You don’t have to be a total Rambo type to enjoy throwing shiny, new knives across your backyard and having them find their mark on a tree stump or target board. It really is a lot of fun, but it can take awhile to get the hang of it. Plan on making dozens of throws per session. It’s recommended to start out with a set rather than just a single knife. You’ll realize why when you’re walking back and forth across your yard after every throw.
How To Get Started
All of this will be covered in more depth throughout the site, but here are some basic tips to get you started.
First: The Knives.
Tip #1: Buy A Set…Don’t buy a variety of individual knives to start out. Resist that temptation! It’s harder to improve your throwing technique when every knife you touch is different (they all rotate differently), so start with a set of identical knives, rather than one of this and one of that and one of these and one of those…
Tip #2: Start With Cold Steel Throwing Knives…They are some of the most durable throwing knives out there. They aren’t shiny and flashy, but the tips won’t bend and break on you like the cheap stainless steel jobs do. Check the sidebar for reviews of CS knives.
But if you gotta have shiny knives, I’d recommend something like the Gil Hibben Competition throwers (the large ones, not the small ones) from United Cutlery. These knives have a larger size (12 1/8 inches), are well-balanced, and are fairly durable, for stainless steel knives. Plus, their sheath is of good quality and is not likely to wear out as quickly as some of the cheaper ones. See the review of the GH Competition Throwers or the article large knives for beginning throwers for more ideas.
And eventually you’ll want to graduate to higher quality knives.

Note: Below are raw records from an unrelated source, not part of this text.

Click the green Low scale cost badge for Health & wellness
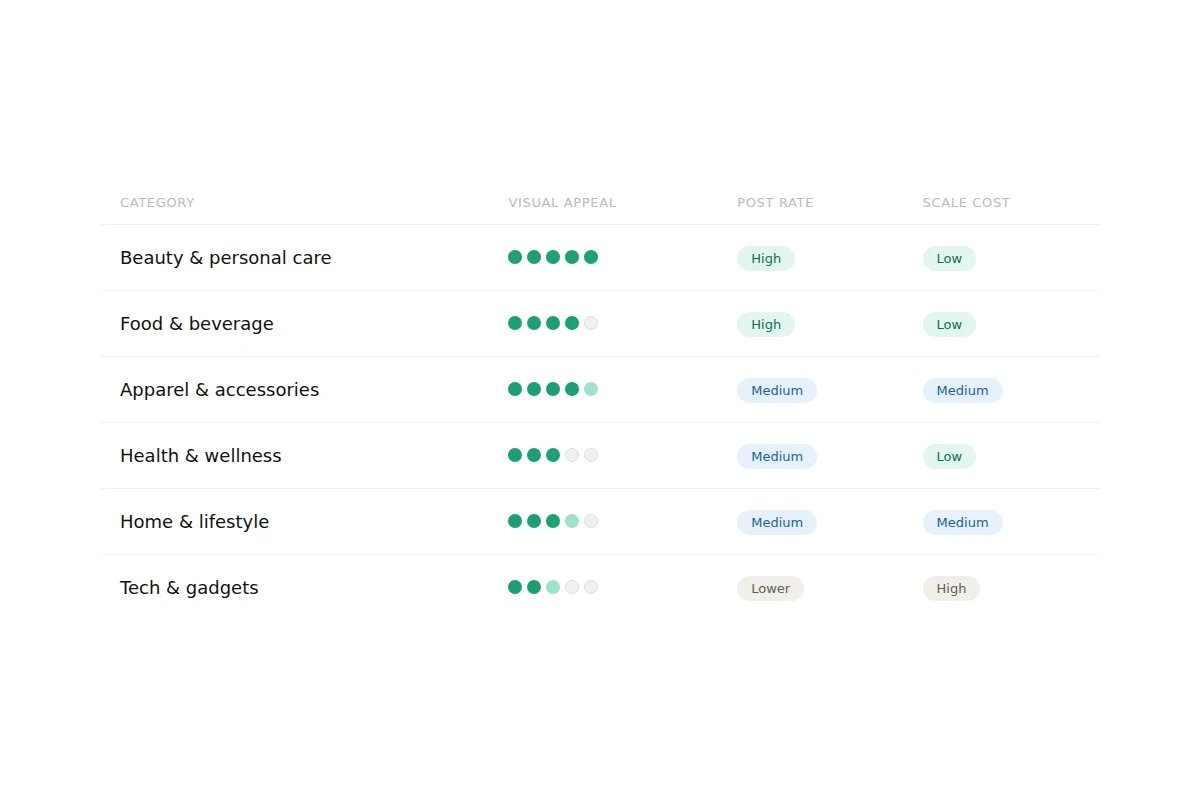 point(948,456)
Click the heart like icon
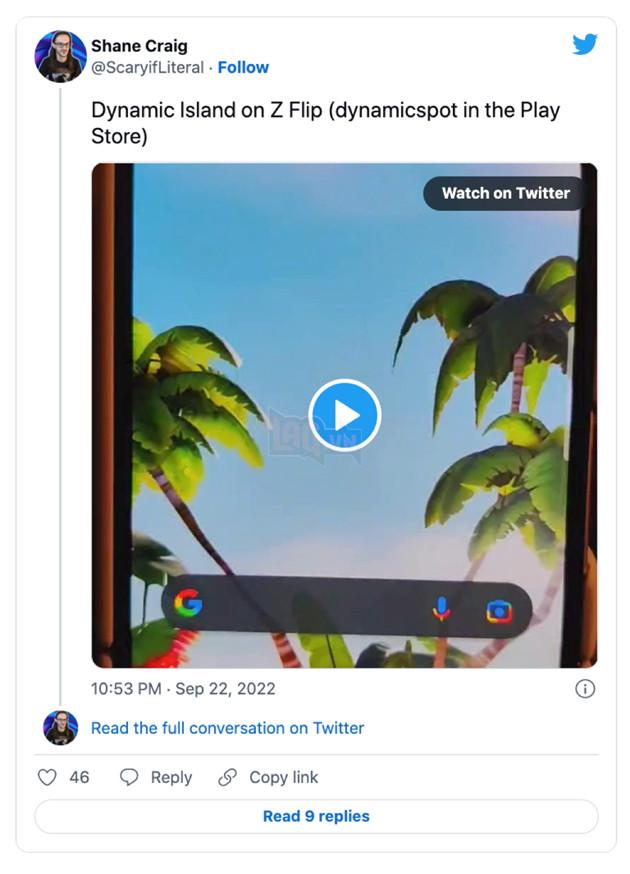This screenshot has width=630, height=874. coord(47,777)
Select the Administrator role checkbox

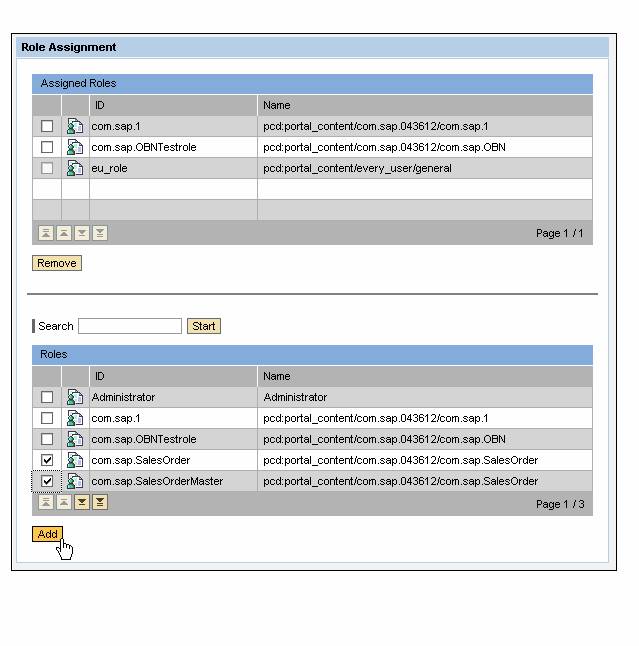47,398
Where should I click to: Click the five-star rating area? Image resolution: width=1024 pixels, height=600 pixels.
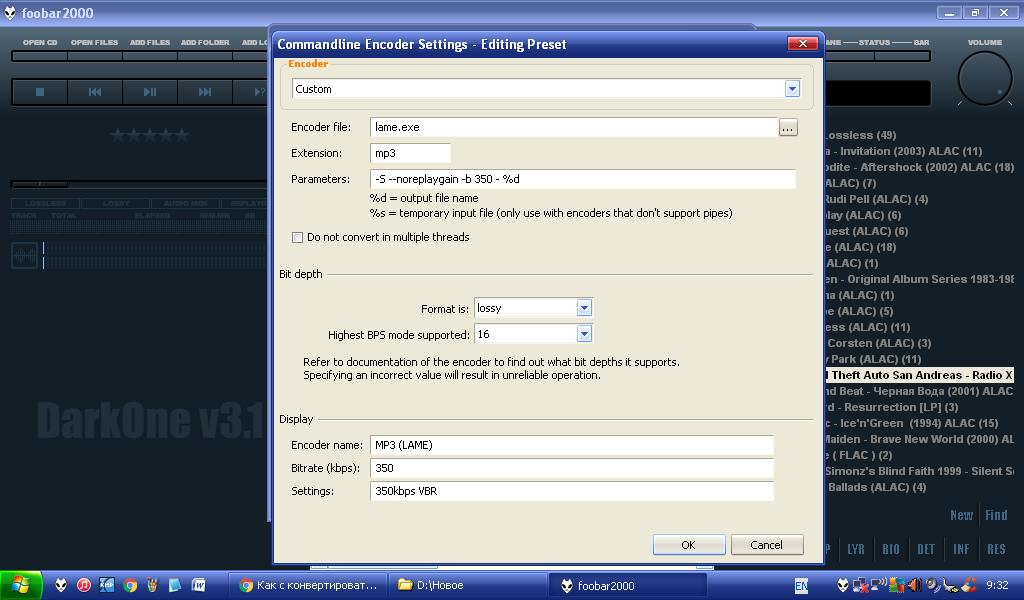149,135
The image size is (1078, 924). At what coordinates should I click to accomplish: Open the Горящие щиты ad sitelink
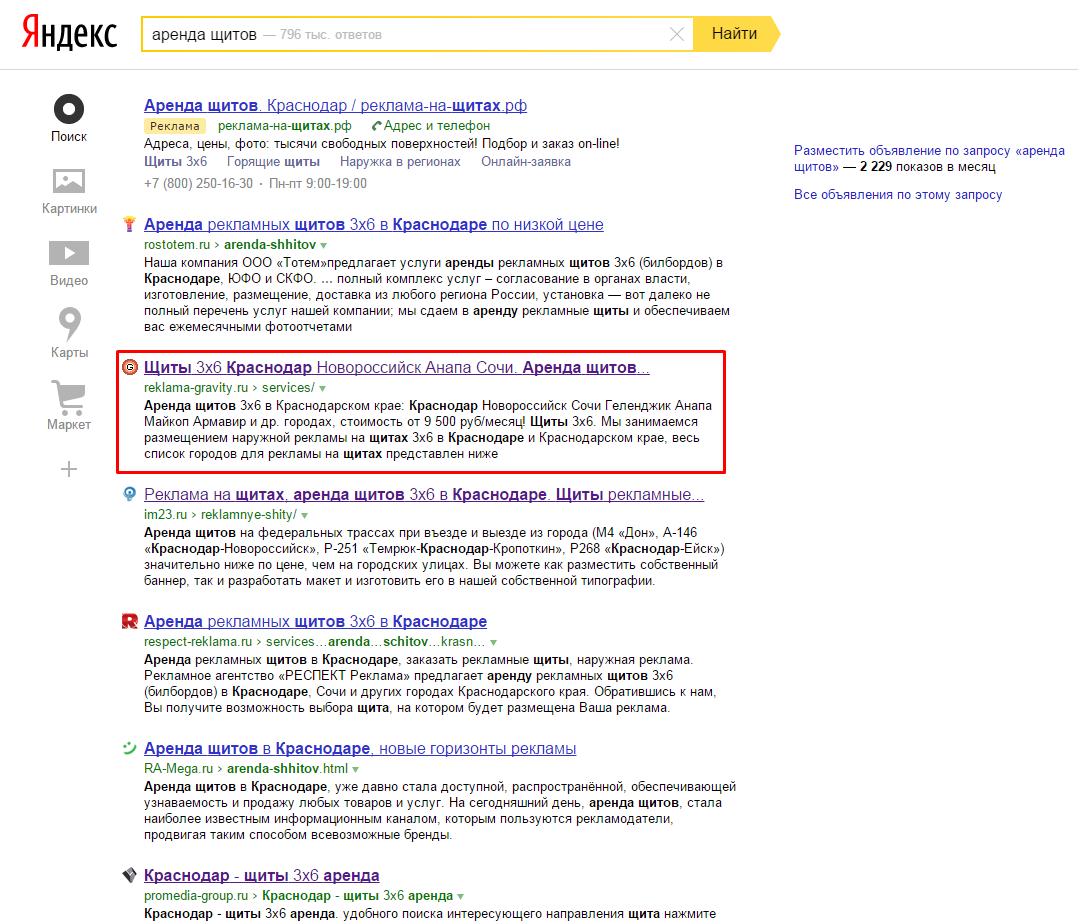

How to start out? That’s up to you and your budget.
Tip #3…Wherever you buy online, watch for deals on free shipping. That could save you a lot of money. Shipping alone is often more expensive than the knives themselves! (I made that mistake once…ONCE!)
Second: The Targets.
Don’t throw at live trees. Please.
Build a target board from 2x4s or wood planks, and mount log rounds as targets. If you can’t get a hold of log rounds, then lay some thick cardboard sheets over the face of your wood target board. The knives will stick a little easier, and you won’t have them bouncing all over the place quite as much, breaking off the tips, damaging the blade edges and possibly hurting somebody. Here are some tips on how to make your throwing knives last longer.
Note: Hosing down your log rounds real quick before throwing will soften them up and make them — and your knives — last longer.
Third: The Techniques.
If you already know some of the basics but are still having a hard time getting your knives to stick in the target, then consistency is what you need to focus on. There are many variables that affect your throwing — there’s more to it than just “finding your distance” — so read this article, “How To Make Your Throwing Knives Stick Every Time.”
For total beginners, there are several articles here that can help.
There are different ways of gripping the knives as well as different ways of throwing them. For this reason, it’s not uncommon to find different tutorials contradicting one another (even on a single website like this one). For example, it’s a little confusing when one expert says to snap your wrist and another says not to snap. Just get used to the idea that there’s no single technique that’s right for everybody…and practice everything.
Over time, you’ll find certain styles that just feel more natural for you, and those are the techniques that will take you farther in your craft.
It is often recommended that beginners start by using a hammer grip, with fingers and thumb wrapped around the handle or blade — like shaking hands or holding a hammer – rather than a pinch grip (using the thumb and index/middle finger), and throwing the knife overhand (as opposed to underhand or sidearm). This will feel more natural for many beginners, but you might end up preferring the pinch grip instead. Try both and see how you like it.
Consistency is everything when learning to throw, especially when throwing with spin. Once you have a consistent throwing motion, it’s largely a matter of finding the right throwing distance for each knife. From that point on , you’ll want to stand at the exact same distance from your target, in the exact same foot position, holding the knife exactly the same in the exact same spot, and releasing smoothly at the exact same point in the arc of the throw.
Once all the variables are consistent, your knife will rotate exactly the same way over a set distance, allowing you to stick it every time.
This consistency — especially at the beginning — will help you get the hang of it a lot faster. This is why it’s recommended to start with a set of the same knives and not a random collection of knives of all different sizes, weights, and aerodynamics.
But you’ll also want to learn how to throw without spin. This technique will give you greater flexibility and will allow for more spontaneous knife throwing — which would be essential in any tactical situation.
There are tons of videos on Youtube about throwing techniques for beginners (RC’s vids are my favorites!). You can watch all of them, if you want to, but don’t be one of those knife junkies who watches videos all day and only actually throws for 5 or 10 minutes (if at all), gets bored, and then goes back inside to watch more videos.
Well, actually you can do that if you want to. Nobody can tell you what’s fun for you.
But if you actually want to get good at throwing, then you simply need to practice. A lot. Like I always tell my son, if you want to be good at anything, you gotta put in the hours.
Practice. Practice. Practice.
Okay, that’s enough for this intro. Now go check out some knives and videos and then take your first steps into the world of knife throwing!